By Koren Zailckas Viking, 368 pp., $21.95

"Like most women, I remember my first drink in tender minutiae," Koren Zailckas writes. "The exact date is June 17, 1994. I am fourteen, which is the norm these days, when the mean age of the first drink for girls is less than thirteen." Zailckas describes her subsequent decade of drinking in her perceptive new memoir, Smashed.

After sneaking drinks and getting her stomach pumped in high school, Zailckas enrolled at Syracuse University where alcohol was a respite from a wintry, desolate environment: "Drinking, which was once a novelty, will become the usual. Drinking will give college a circular configuration, like a holding pattern I can navigate while I await clearance in the real world."

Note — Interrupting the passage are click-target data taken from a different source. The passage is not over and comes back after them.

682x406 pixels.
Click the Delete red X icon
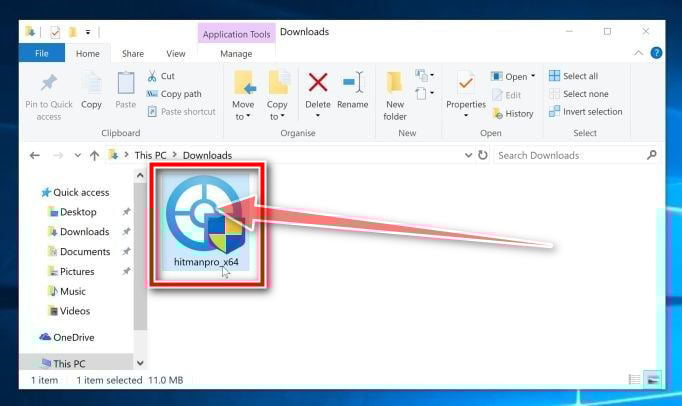coord(318,83)
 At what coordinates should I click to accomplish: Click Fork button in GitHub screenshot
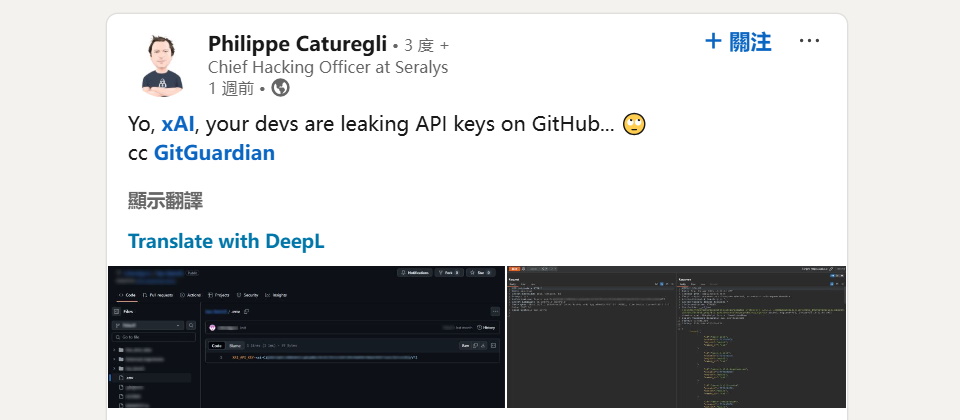pyautogui.click(x=449, y=272)
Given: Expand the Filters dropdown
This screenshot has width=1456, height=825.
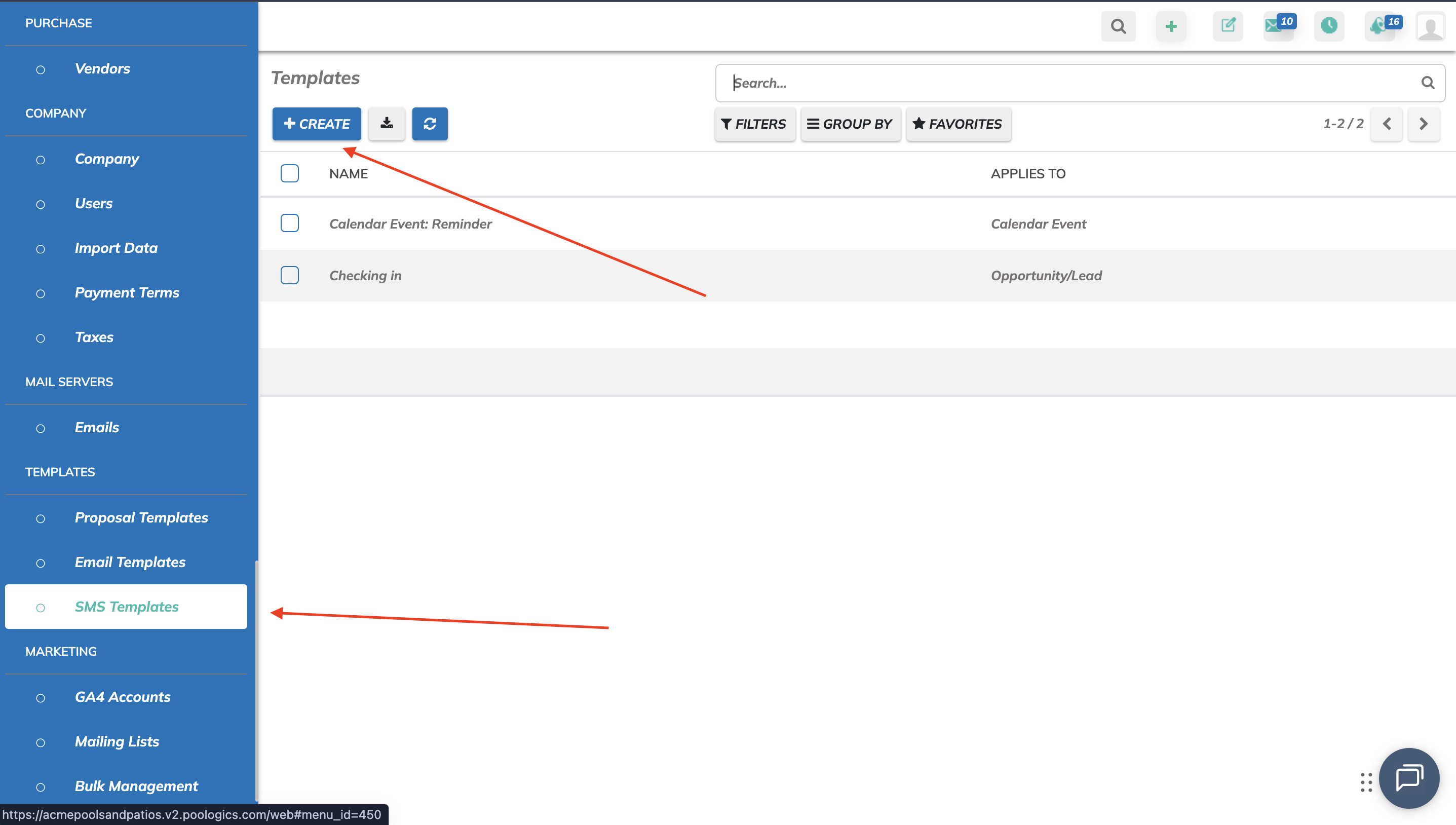Looking at the screenshot, I should tap(754, 124).
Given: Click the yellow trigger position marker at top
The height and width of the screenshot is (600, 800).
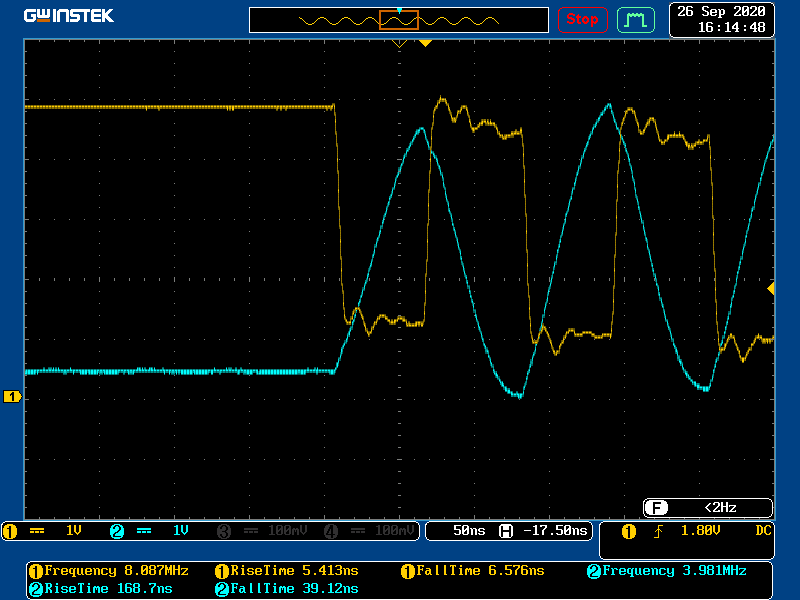Looking at the screenshot, I should (425, 43).
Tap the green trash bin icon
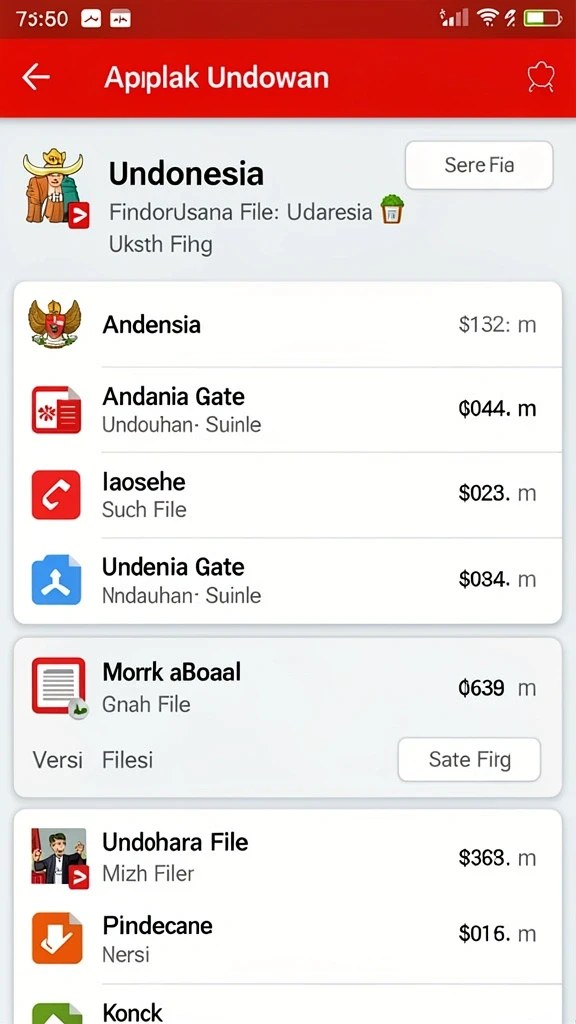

Housed in an impersonal high-rise dorm, she joined a sorority where bar hopping was expected. During one drinking blackout she either did or did not lose her virginity to a frat brother, a girlfriend reassuring her, "If you can't remember it, it never really happened, anyway." She and her peers often went to class wearing pajamas, too hungover to get dressed. "During a particularly silent Friday-morning class, a teacher will say, to the rows of students drooping over the kidney-shaped surfaces of their school desks, "It looks like you all started the weekend early.'" And we wonder why so many professors would rather take sabbaticals and write for obscure journals than teach undergraduates.

After commencement, Zailckas expects to "find paradise in the "real world,' where there are men seeking meaningful relationships, jobs in media, and cheap and spacious lofts in major cities." This self-deprecating narration raises her book above typical Just Say No lecturing. It's an accomplished first book and unflinching examination of a genuine sociological problem. And if parents of high schoolers start bringing copies of Smashed to guided tours of the Syracuse campus, school officials will quickly learn if there really is no such thing as bad publicity.